Pettytyrant101 wrote:From what I could tell Halfy thats all the talks! I dont find it encouraging if thats the direction of travel of thought in the Tolkien world

The Tolkien Society Seminar picks a different Tolkien-related theme every year. This particular installment is for papers touching on concepts relating to "diversity" (broadly defined); there have been a wide variety of other themes since they started in the 1980s. There's no reason to think the seminar will consistently dwell on this topic in the years to come.

https://www.tolkiensociety.org/society/events/seminar/

Pettytyrant101 wrote:Ive got no beef with folk who find something on a personal level which they feel relates to them and their lives, thats Tolkiens applicability. That can be enviomentalism, war, friendship, love, even dope smoking, anything in fact.

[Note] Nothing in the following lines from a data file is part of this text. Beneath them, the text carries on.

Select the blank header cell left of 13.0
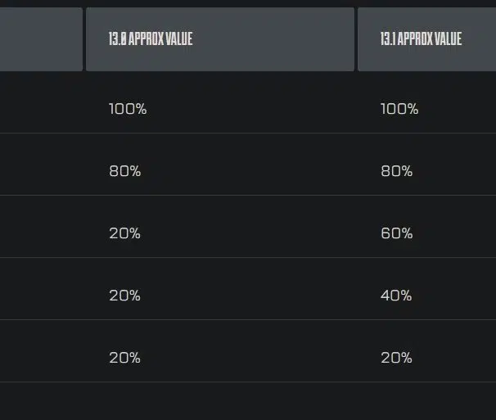 (x=41, y=39)
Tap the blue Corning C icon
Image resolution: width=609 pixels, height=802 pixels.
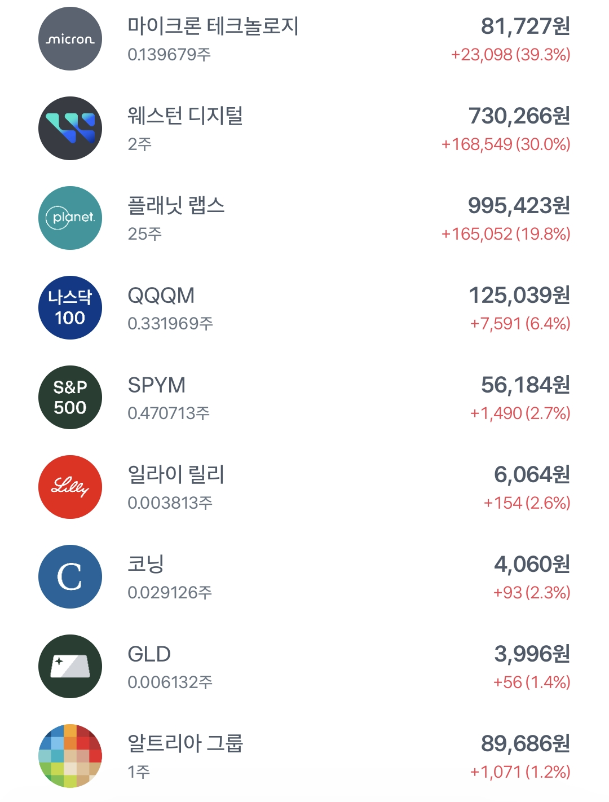[x=70, y=577]
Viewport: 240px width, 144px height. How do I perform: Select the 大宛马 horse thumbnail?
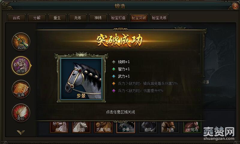pyautogui.click(x=192, y=127)
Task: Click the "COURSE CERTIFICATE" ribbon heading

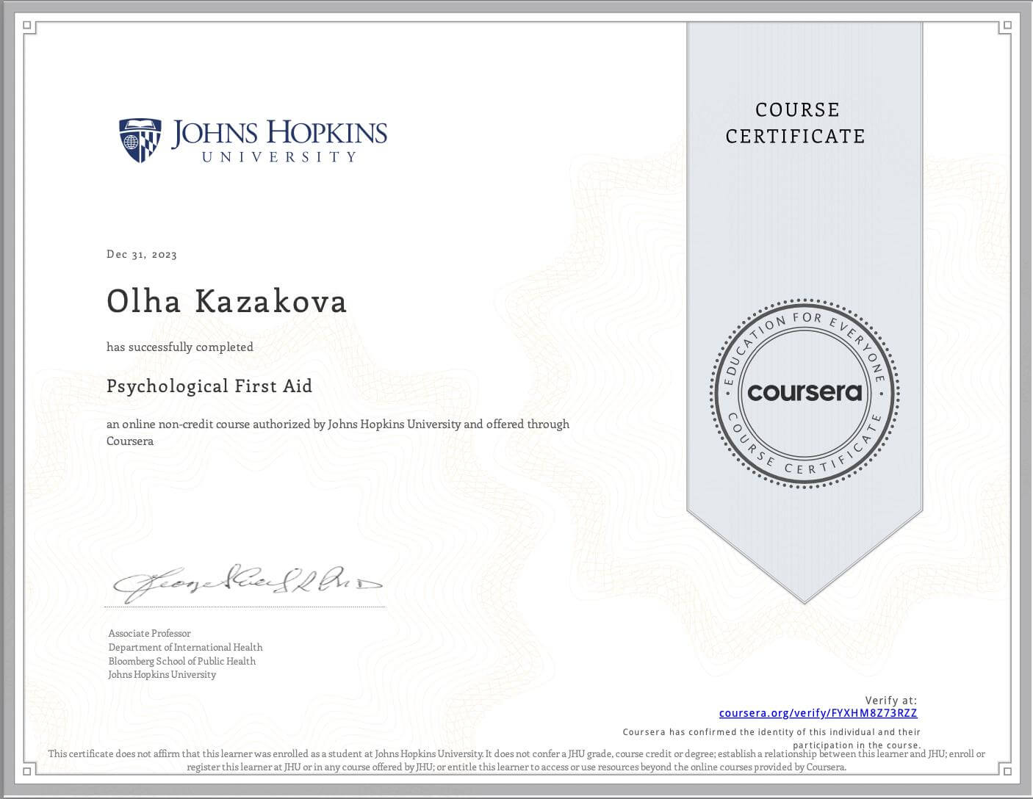Action: click(796, 123)
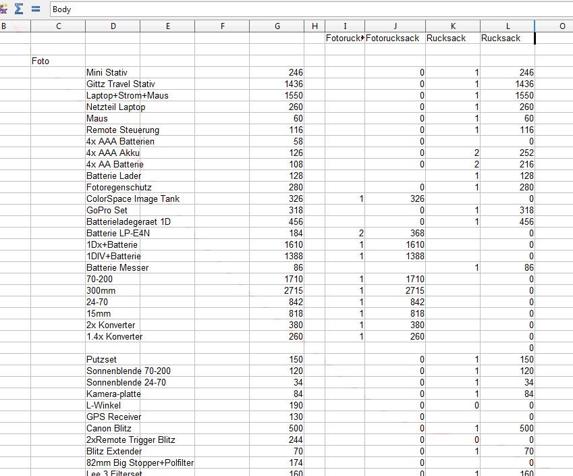
Task: Select the Mini Stativ cell
Action: tap(107, 72)
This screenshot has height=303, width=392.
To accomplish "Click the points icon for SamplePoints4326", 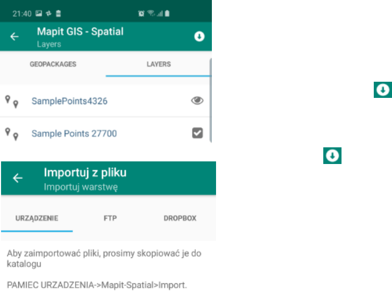I will [x=12, y=102].
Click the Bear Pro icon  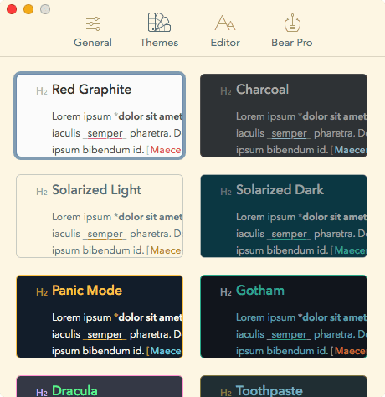[292, 23]
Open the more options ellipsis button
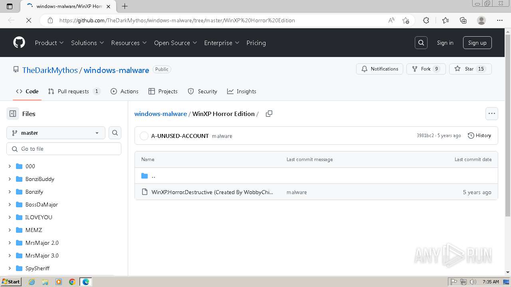This screenshot has height=287, width=511. [x=491, y=114]
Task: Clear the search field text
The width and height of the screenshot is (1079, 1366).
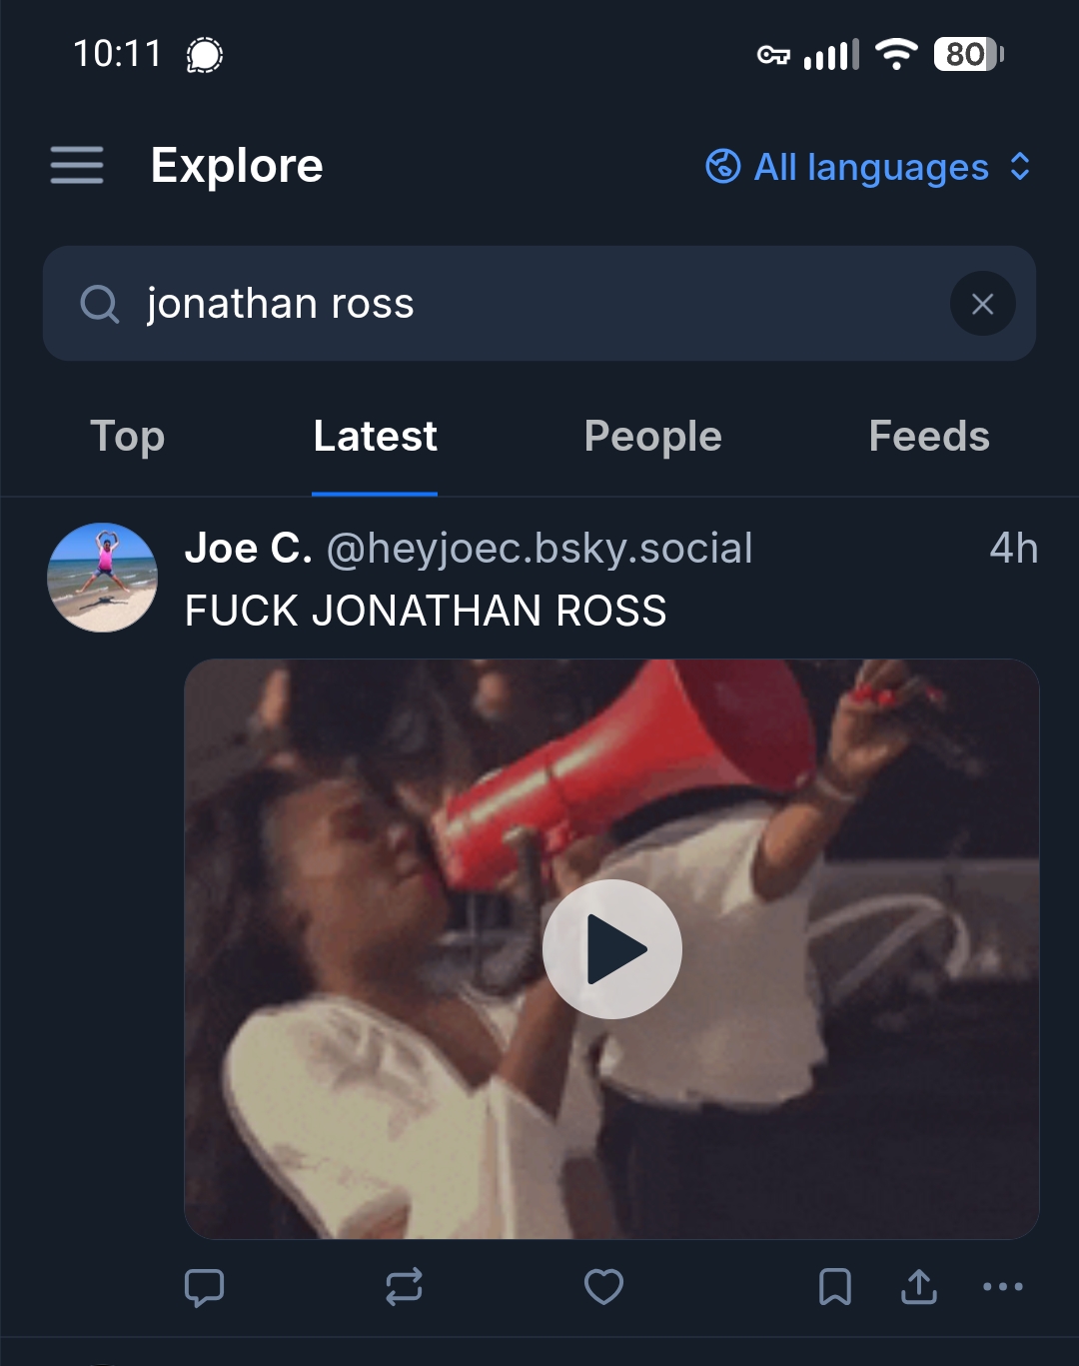Action: click(x=982, y=304)
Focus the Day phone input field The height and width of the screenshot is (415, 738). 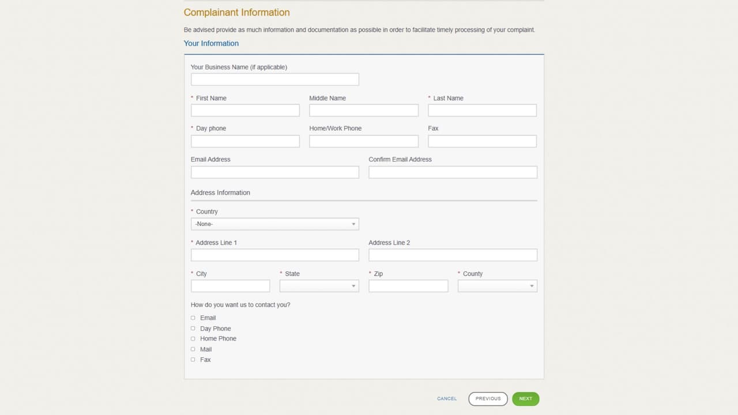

Well then, considering that the call for papers refers to Tolkien's concept of applicability, as do at least two of the individual abstracts, I'm not really clear what your objection is. Smile

Mrs Figg wrote:This is fucking embarrassing to humanity, let alone Tolkien. 'Gondor in transition'? is this a piss take or what? This really is 2021 and I hope this nonsense doesn't get any worse. Otherwise Woke is going to destroy Western civilisation, culture and art.

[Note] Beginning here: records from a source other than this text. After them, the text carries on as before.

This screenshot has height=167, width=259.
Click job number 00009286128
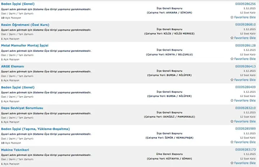[x=245, y=45]
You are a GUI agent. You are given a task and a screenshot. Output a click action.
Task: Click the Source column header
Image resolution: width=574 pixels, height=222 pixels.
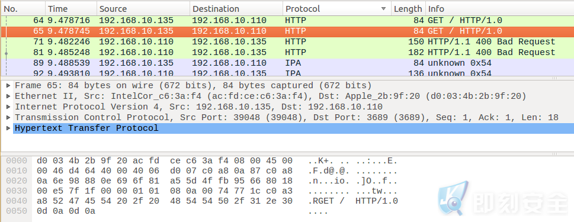pos(143,9)
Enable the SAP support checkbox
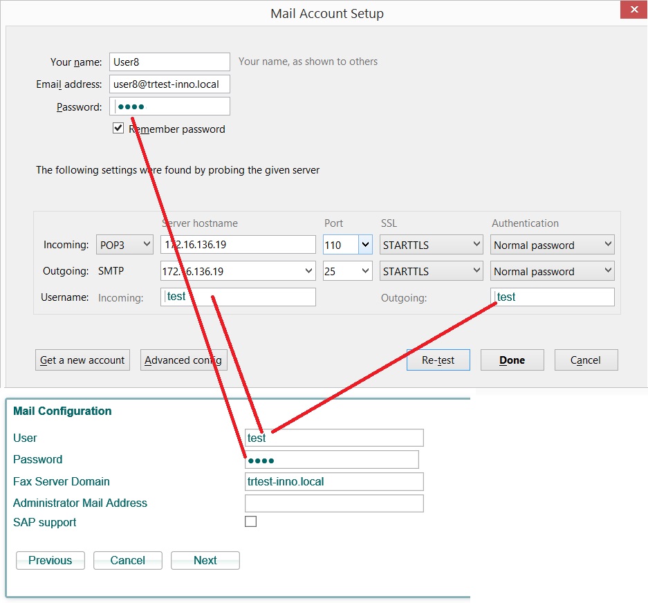648x603 pixels. click(x=251, y=521)
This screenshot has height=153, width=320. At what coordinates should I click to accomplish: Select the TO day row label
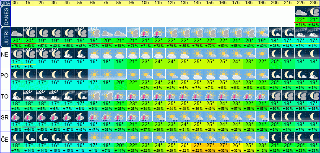[5, 96]
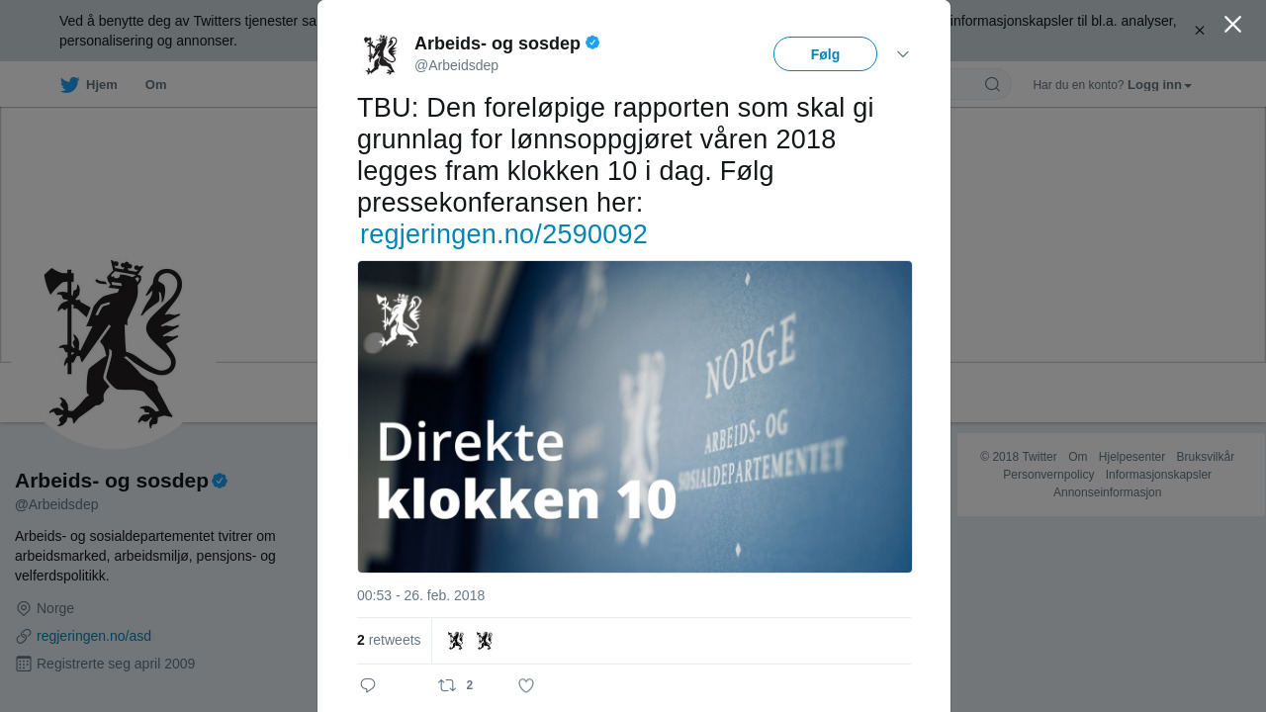Follow Arbeids- og sosdep with Følg button

point(825,54)
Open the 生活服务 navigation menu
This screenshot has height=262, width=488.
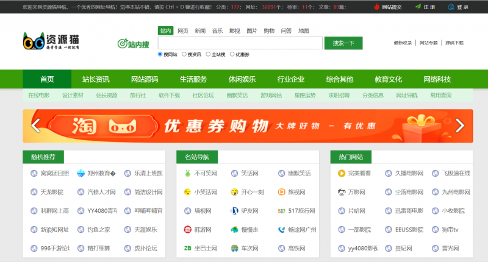pyautogui.click(x=193, y=79)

The abstract for "Gondor in Transition" (link) is pretty vague. Since I didn't watch any of the presentations, I'm unsure how "Denethor, Finduilas of Dol Amroth, the Ruling Stewardship of Gondor as a concept, and the trajectory and timeline of Gondor’s development" relate to "the presence and function of transgender realities within Tolkien’s work." That said, I've read some seemingly out there papers about Tolkien that ended up raising insightful points, so I'm not willing to dismiss out of hand something I know almost nothing about. A different paper refers to "cishetero amatonormativity," which perhaps sets off alarm bells because of the stereotypes associated with people who use such terms, but I think the basic observation that Tolkien's works include non-normative (to 21st century understandings, at least) depictions of relationships, families, and gender presentation (eg, bearded Dwarvish women) should be uncontroversial. I'm sure not everyone would agree with the conclusions drawn by this presenter—not that I know for sure what those are—but scholarship would be a pretty boring thing if people weren't allowed to propose non-traditional interpretations.

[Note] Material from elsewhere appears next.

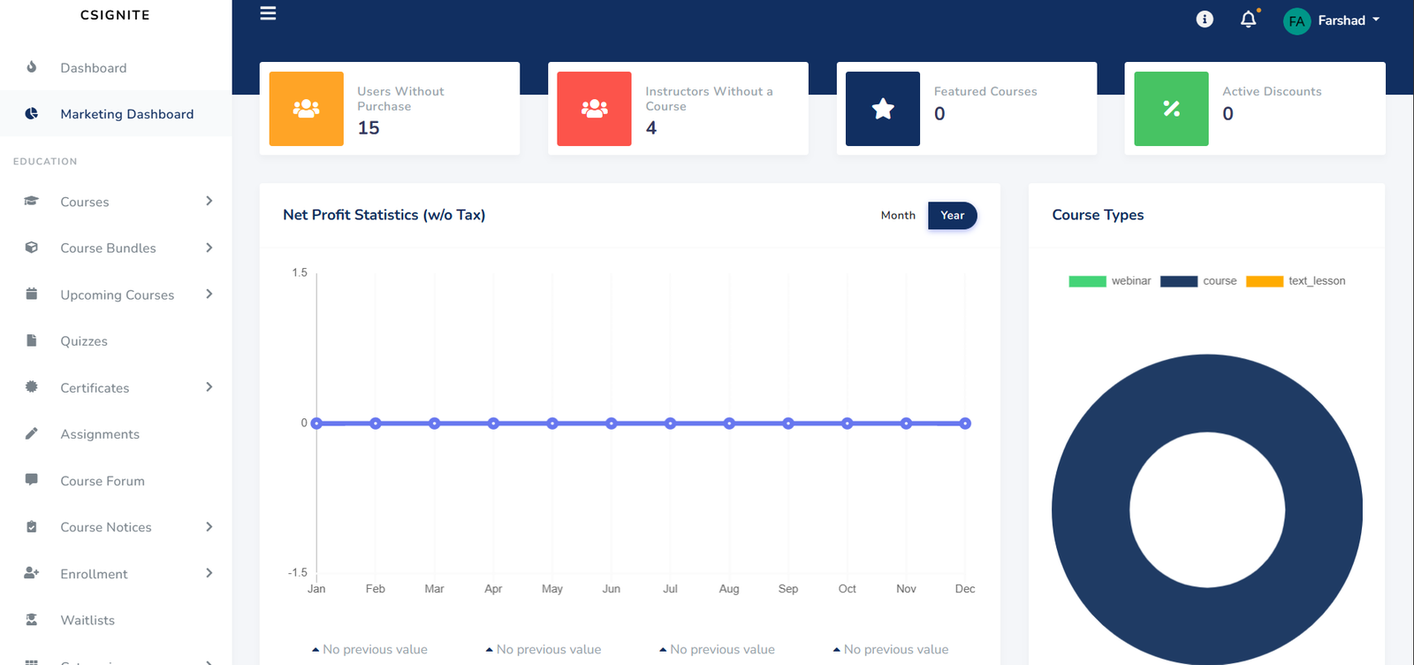Expand the Course Bundles submenu

point(209,248)
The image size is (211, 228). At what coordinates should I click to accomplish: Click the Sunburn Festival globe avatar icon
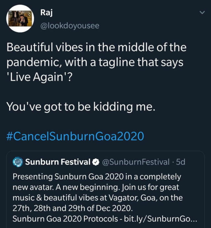click(17, 162)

I have a hard time understanding why many of the other listed abstracts would be bothersome, other than knee-jerk reactions to people mentioning "woke" topics. For example, disability simply is a theme that comes up in Tolkien's works, and I see nothing wrong with examining it closely. The Lossoth are self-evidently based on indigenous Arctic peoples; again, what is the problem with talking about this in some degree of depth? There was a presentation about how LGBTQ people of varying religious backgrounds relate to Tolkien's works and literary interpretations thereof, which is a perfectly legitimate line of scholarly inquiry only somewhat related to the question of Tolkien's own creative goals. The same can be said of the paper about varying perspectives on representation within the Tolkien fanfiction community, or the papers about Eastern European illustrators and Chinese translators of LOTR. A couple presentation titles include the word "queer," and maybe that gives some people hives, but if you read the abstracts, one of those papers is about parallels between The Silmarillion and archetypes in Primary World mythologies, with an eye towards the relationship between mythic archetypes and human psychological needs. I didn't read/watch this one either, but it sounds like pretty classic Joseph Campbell stuff to me (and well-trod ground for Tolkien studies as a field). I don't see a problem in analyzing Tolkien's invented mythology through a lens we use to look at other mythologies. If anything, that indicates respect for Tolkien's accomplishments and a belief that he succeeded in one of his most important creative goals.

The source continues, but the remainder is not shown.